Material for this task:
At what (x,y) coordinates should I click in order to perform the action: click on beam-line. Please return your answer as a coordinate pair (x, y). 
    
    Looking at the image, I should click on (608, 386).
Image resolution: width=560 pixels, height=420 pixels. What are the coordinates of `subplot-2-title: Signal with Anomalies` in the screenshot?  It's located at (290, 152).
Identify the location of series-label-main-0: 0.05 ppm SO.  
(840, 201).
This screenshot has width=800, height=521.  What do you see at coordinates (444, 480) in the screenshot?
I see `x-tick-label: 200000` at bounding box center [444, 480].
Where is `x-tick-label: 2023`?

---

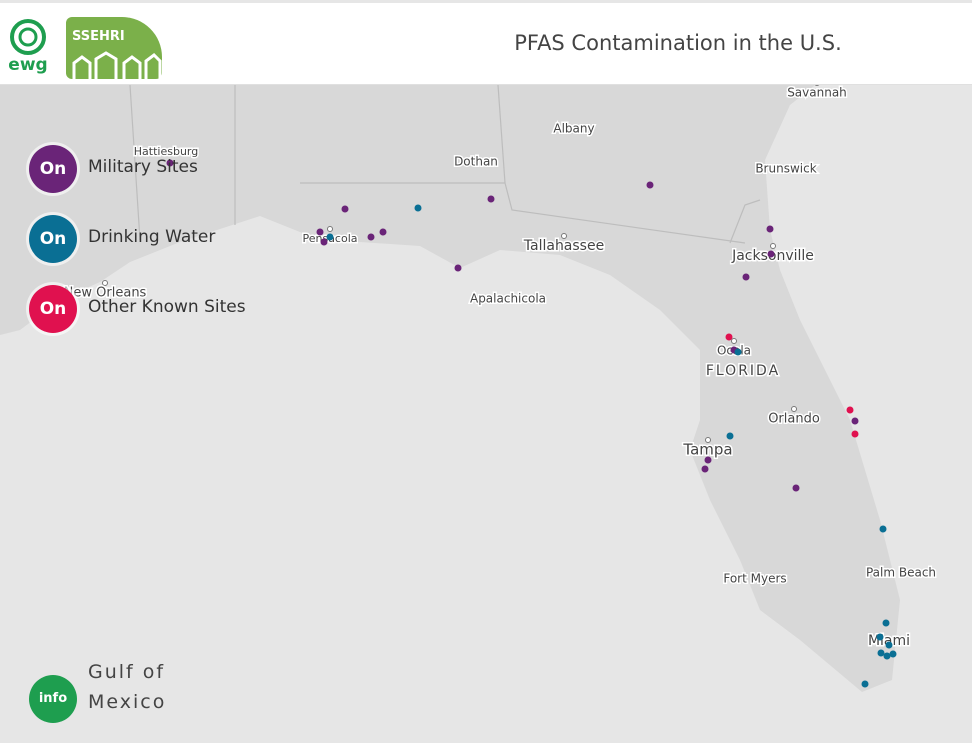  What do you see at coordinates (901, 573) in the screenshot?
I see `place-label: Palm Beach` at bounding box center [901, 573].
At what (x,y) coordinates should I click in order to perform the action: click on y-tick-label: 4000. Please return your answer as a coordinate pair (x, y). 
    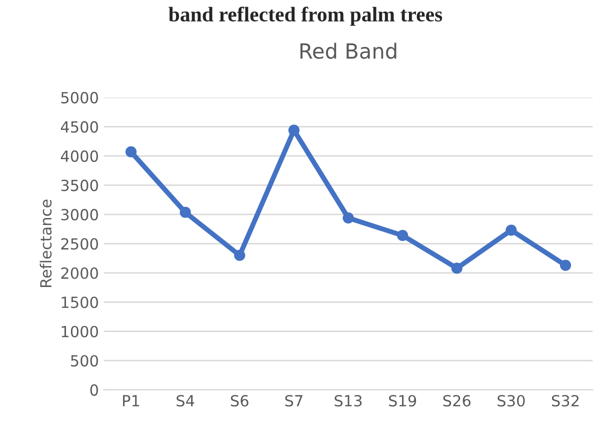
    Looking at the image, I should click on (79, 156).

Task statement:
Reproduce verbatim the stretch of lines from the one containing "click on beam-line." through the one containing "Looking at the image, I should click on (608, 386).", both included.

Written answer:
At what (x,y) coordinates should I click in order to perform the action: click on beam-line. Please return your answer as a coordinate pair (x, y). 
    
    Looking at the image, I should click on (608, 386).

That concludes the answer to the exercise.